Methods : To visualize outer blood retinal barrier breakdown (oBRB), we developed a transgenic zebrafish line tg(RPE65:Claudin19-eGFP) which expresses claudin-19 fused to an enhanced green fluorescent protein in the retinal pigment epithelium (RPE). Male and female zebrafish larvae were treated from 3 to 6 days post fertilization with 8 units of insulin, 80 mM glucose, a combination of 8 units of insulin and 80 mM glucose or zebrafish water. The larvae eyes were then dissected, and immunohistochemistry was performed to visualize breakdown of the outer BRB. In addition, in vitro approaches with primary porcine RPE cells were used to study the effects of glucose/insulin on claudin-19 expression with RT-qPCR, western blots, and immunohistochemistry. Barrier function was evaluated by longitudinal impedance spectroscopy.

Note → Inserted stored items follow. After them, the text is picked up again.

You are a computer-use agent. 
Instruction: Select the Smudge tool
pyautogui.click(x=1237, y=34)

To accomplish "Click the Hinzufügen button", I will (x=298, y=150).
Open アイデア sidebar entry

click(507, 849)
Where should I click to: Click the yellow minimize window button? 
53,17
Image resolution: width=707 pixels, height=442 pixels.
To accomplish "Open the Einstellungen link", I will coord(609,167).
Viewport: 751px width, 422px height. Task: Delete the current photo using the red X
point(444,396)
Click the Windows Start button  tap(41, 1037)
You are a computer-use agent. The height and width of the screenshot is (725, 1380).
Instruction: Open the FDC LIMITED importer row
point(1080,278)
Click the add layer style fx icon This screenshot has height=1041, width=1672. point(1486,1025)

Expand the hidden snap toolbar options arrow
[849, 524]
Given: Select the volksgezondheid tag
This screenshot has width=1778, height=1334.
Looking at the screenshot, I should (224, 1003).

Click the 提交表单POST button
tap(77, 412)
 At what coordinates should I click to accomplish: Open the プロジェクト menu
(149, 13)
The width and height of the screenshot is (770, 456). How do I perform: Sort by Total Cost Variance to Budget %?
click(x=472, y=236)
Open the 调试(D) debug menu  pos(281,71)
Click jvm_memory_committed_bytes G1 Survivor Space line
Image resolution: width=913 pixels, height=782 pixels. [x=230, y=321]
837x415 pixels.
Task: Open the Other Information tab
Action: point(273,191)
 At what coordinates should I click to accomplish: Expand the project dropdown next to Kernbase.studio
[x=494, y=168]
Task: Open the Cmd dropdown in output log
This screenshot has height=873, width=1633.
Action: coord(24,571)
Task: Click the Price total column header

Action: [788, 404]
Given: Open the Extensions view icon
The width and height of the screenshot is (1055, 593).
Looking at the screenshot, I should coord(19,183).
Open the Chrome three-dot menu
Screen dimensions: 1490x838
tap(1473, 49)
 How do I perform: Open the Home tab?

Results : Zebrafish larvae exposed to insulin show breakdown of claudin-19 tight junctions and disruption of the outer blood retinal barrier. Primary porcine RPE cells treated with insulin showed a decrease in claudin-19 as well as reduced trans-epithelial electrical resistance which is indicative of loss of barrier function.

Conclusions : Insulin induces outer blood retinal barrier breakdown regardless of the glucose concentration. These results provide insights into the molecular mechanisms regulating early worsening in DR as well as type-2 diabetes associated with hyperinsulinemia.

This abstract was presented at the 2024 ARVO Annual Meeting, held in Seattle, WA, May 5-9, 2024.